[Start of section]

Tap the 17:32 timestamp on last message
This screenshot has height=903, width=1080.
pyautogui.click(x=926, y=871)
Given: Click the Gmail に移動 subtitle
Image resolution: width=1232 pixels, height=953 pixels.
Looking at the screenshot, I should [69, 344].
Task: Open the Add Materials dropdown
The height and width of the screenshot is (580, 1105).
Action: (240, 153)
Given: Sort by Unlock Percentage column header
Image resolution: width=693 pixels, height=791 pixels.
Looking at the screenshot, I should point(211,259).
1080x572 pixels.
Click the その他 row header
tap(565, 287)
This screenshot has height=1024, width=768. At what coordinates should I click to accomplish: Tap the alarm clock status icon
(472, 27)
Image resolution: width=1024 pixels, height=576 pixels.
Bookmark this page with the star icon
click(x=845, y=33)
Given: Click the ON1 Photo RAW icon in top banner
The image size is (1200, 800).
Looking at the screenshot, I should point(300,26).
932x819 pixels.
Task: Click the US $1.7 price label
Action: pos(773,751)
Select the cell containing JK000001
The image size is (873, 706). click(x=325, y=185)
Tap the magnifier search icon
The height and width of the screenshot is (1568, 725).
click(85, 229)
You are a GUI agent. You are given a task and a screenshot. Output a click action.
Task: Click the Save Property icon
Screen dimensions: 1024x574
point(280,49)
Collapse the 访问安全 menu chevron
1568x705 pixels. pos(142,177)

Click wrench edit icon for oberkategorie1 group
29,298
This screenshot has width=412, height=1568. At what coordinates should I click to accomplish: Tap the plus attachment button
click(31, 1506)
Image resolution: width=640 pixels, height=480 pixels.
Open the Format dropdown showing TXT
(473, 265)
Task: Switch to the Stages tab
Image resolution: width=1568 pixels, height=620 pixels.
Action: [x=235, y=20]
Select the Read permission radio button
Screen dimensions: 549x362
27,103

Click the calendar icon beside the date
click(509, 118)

[End of section]

*Exercise requirements:* Transcribe the data above verbatim.

*Result of this exercise:*
Tap the 17:32 timestamp on last message
This screenshot has height=903, width=1080.
pyautogui.click(x=926, y=871)
Given: Click the Gmail に移動 subtitle
Image resolution: width=1232 pixels, height=953 pixels.
Looking at the screenshot, I should [69, 344].
Task: Open the Add Materials dropdown
The height and width of the screenshot is (580, 1105).
Action: (240, 153)
Given: Sort by Unlock Percentage column header
Image resolution: width=693 pixels, height=791 pixels.
Looking at the screenshot, I should point(211,259).
1080x572 pixels.
Click the その他 row header
tap(565, 287)
This screenshot has height=1024, width=768. At what coordinates should I click to accomplish: Tap the alarm clock status icon
(472, 27)
Image resolution: width=1024 pixels, height=576 pixels.
Bookmark this page with the star icon
click(x=845, y=33)
Given: Click the ON1 Photo RAW icon in top banner
The image size is (1200, 800).
Looking at the screenshot, I should point(300,26).
932x819 pixels.
Task: Click the US $1.7 price label
Action: pos(773,751)
Select the cell containing JK000001
The image size is (873, 706). click(x=325, y=185)
Tap the magnifier search icon
The height and width of the screenshot is (1568, 725).
click(85, 229)
You are a GUI agent. You are given a task and a screenshot. Output a click action.
Task: Click the Save Property icon
Screen dimensions: 1024x574
point(280,49)
Collapse the 访问安全 menu chevron
1568x705 pixels. pos(142,177)

Click wrench edit icon for oberkategorie1 group
29,298
This screenshot has width=412, height=1568. At what coordinates should I click to accomplish: Tap the plus attachment button
click(31, 1506)
Image resolution: width=640 pixels, height=480 pixels.
Open the Format dropdown showing TXT
(473, 265)
Task: Switch to the Stages tab
Image resolution: width=1568 pixels, height=620 pixels.
Action: [x=235, y=20]
Select the Read permission radio button
Screen dimensions: 549x362
27,103

Click the calendar icon beside the date
click(509, 118)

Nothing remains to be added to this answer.